Come possiamo immaginare di poter sopprimere questi bisogni, o ancora di poter costruire una legge contro la natura degli uomini? Ciascuno di noi ha il diritto di pensare liberamente a questo, ma è necessario che prenda consapevolezza delle implicazioni conseguenti alla sua scelta, perché c’è una misura grande di perversioni, violenze, patologie, inquietudini, autolesionismo, che esplodono tutte le volte che si tenta di cancellare una parte della natura umana. Allora il problema non è di caldeggiare l’una o l’altra delle scelte possibili; il problema è avere piena consapevolezza delle conseguenze delle proprie scelte, è capire se veramente noi inseguiamo la giustizia sulla strada di una sofferenza sempre maggiore o se invece riteniamo che andiamo tanto più avanti sulla strada della giustizia, quanto più riusciamo a togliere le sofferenze.
Voglio fare un’ultima considerazione. Occorre, infine, che si riesca a sconfiggere la ghettizzazione, a cui per troppi secoli il mondo della pena in genere ed il mondo del carcere è stato consegnato. Il muro del carcere, segno fisico del contenimento di uomini privati della libertà personale, deve perdere quel significato morale che per troppo tempo ha avuto: l’esclusione di coloro che stanno al di là del muro. Ricordo che nel medioevo c’era la consuetudine di mettere folli e pazzi su navi, le quali, poste poi sui fiumi, navigavano senza mai approdare da nessuna parte, perché si immaginava che in questo modo l’acqua avrebbe evitato il contagio che dai folli sarebbe venuto al resto degli uomini. Qualche volta immagino che il muro, il cancello, le sbarre del carcere, abbiano acquistato proprio questo significato forte di esclusione morale, obbediscano a questo desiderio forte, invincibile, ancestrale dell’uomo di circondarsi di barriere fisiche o ideali, attraverso le quali allontana tutte le diversità nelle quali non vuole riconoscersi. Come se ci fosse una parte di umanità ricca, giusta e onesta e un’altra parte cattiva, sporca, malata, povera, e la prima parte non volesse riconoscere la seconda e immaginasse di circondarsi di una serie di criteri di normalità che tracciano mille distinzioni tra buoni e cattivi, bravi e meno bravi, sani e malati, normali e pazzi.
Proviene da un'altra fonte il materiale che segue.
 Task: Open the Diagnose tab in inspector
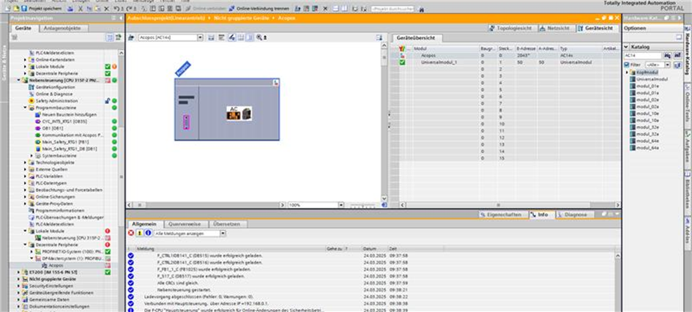click(575, 215)
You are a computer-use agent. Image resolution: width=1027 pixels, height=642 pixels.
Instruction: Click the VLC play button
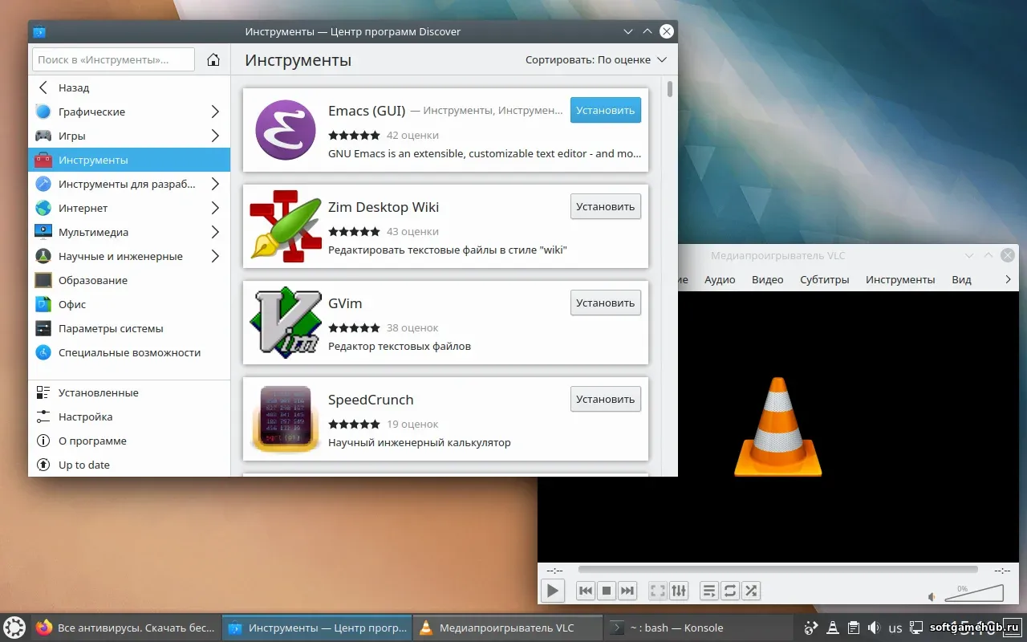pyautogui.click(x=552, y=591)
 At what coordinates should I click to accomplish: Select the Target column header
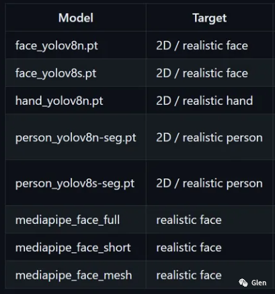pyautogui.click(x=209, y=18)
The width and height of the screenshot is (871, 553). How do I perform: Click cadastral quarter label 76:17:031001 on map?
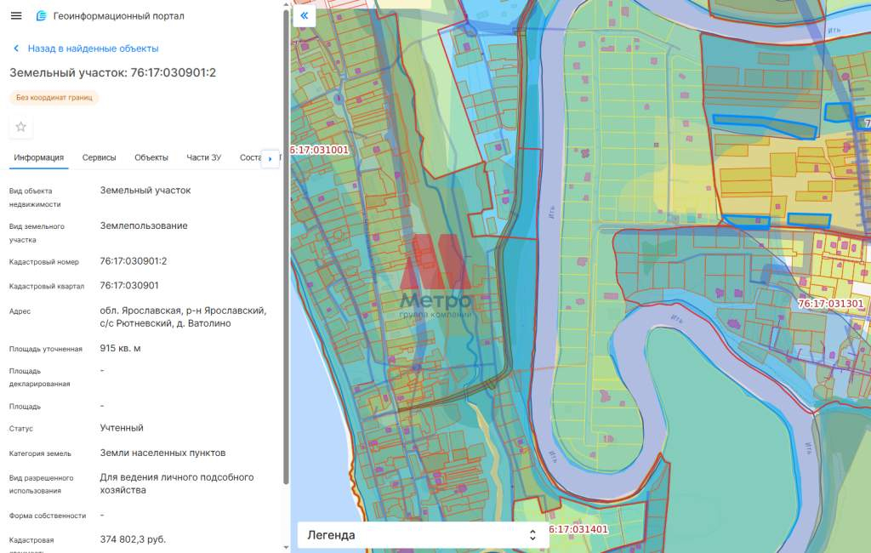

Credo invece che dobbiamo acquistare la consapevolezza di una invincibile unicità dell’umanità in tutti gli uomini.
Diceva Tolstoi, secondo me giustamente, che nel cuore di ogni uomo c’è il seme di ogni delitto.
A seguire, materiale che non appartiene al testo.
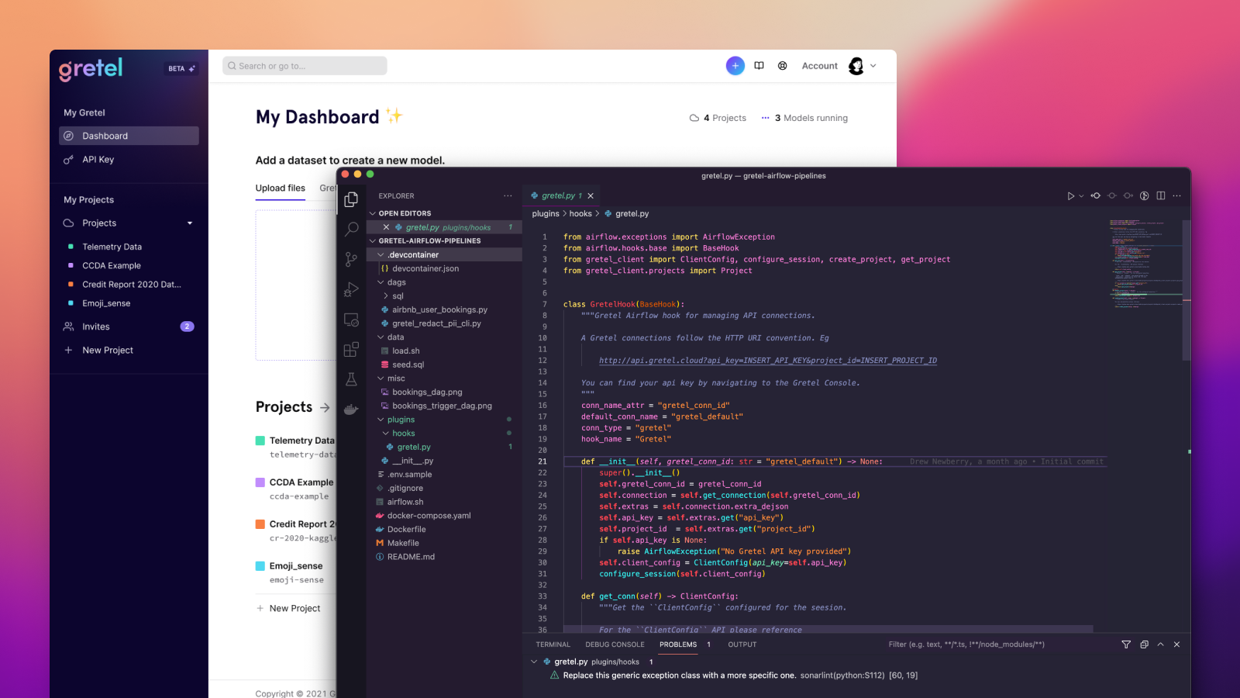
Task: Expand the sql folder
Action: click(x=386, y=296)
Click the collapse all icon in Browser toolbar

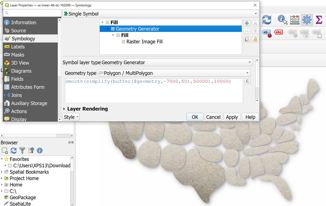(x=31, y=150)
Non c’è una parte di uomini che sia immune dal delitto, che sia, per un destino che li precede, destinata a giudicare i delitti degli altri e un’altra parte che sia invece votata al crimine, condannata al male.
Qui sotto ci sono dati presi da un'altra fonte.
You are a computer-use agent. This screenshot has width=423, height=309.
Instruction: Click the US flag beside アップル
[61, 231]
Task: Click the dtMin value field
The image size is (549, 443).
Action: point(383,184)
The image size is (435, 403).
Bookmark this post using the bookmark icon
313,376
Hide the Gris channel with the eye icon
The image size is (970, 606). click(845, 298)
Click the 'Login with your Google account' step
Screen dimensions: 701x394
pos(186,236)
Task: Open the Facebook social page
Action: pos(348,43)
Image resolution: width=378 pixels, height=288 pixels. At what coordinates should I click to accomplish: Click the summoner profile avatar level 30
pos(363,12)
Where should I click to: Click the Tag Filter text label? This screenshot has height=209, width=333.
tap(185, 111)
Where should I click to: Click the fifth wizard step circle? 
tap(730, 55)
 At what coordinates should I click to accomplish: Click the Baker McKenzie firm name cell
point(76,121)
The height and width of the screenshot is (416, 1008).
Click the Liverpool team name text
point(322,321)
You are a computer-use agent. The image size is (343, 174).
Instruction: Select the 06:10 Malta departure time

Nessuno di noi ha il diritto di immaginare di essere l’unico depositario del bene, del bello, del giusto e della verità. Nasce la consapevolezza della necessità di questa umiltà; il problema del carcere ci appartiene come società, perché i problemi che portano al carcere nascono tutti quanti in essa. Il tempo e lo spazio della reclusione, il tempo e lo spazio della libertà, non sono altri da quelli della società nella quale viviamo tutti i giorni.
Forse c’è qualcosa di utopico in tutto questo; ma forse è anche vero che, nell’era del consumismo ottuso, del materialismo sfrenato, si vive con l’angoscia di possedere, con l’incubo di misurare il valore di ciascuno non per quel che è, ma per quel che ha, perché solo il guadagno e il potere misurano il valore degli uomini.
Di questi tempi va recuperata un po’ di utopia, anche se è rischioso. Ma c’è sempre un rischio quando si dice o si fa qualcosa che non molti fino a quel momento dicono o fanno; si rischia sempre quando si turba la quieta tranquillità delle coscienze, quando alle persone si aprono a forza gli occhi perché vedano. Ma penso che anche il rischio ci appartenga, inevitabilmente, in quanto uomini; fa parte del nostro destino, della nostra vita.
In una società, in un contesto come quello in cui noi oggi viviamo, l’unico rischio che gli uomini possono correre è quello di non correre rischi.
NOTA: testo, rivisto dal’Autore, della conferenza tenuta a Brescia il 14.2.1989 su invito della Cooperativa Cattolico-democratica di Cultura.